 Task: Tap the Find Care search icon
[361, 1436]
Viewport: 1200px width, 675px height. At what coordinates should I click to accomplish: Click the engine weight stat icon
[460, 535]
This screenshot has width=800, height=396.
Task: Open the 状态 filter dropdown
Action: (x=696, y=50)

EXERCISE PROMPT
Copy each record exactly, leaving nothing out.

REPLY TO THE EXERCISE
 Task: Tap the Find Care search icon
[361, 1436]
Viewport: 1200px width, 675px height. At what coordinates should I click to accomplish: Click the engine weight stat icon
[460, 535]
This screenshot has width=800, height=396.
Task: Open the 状态 filter dropdown
Action: (x=696, y=50)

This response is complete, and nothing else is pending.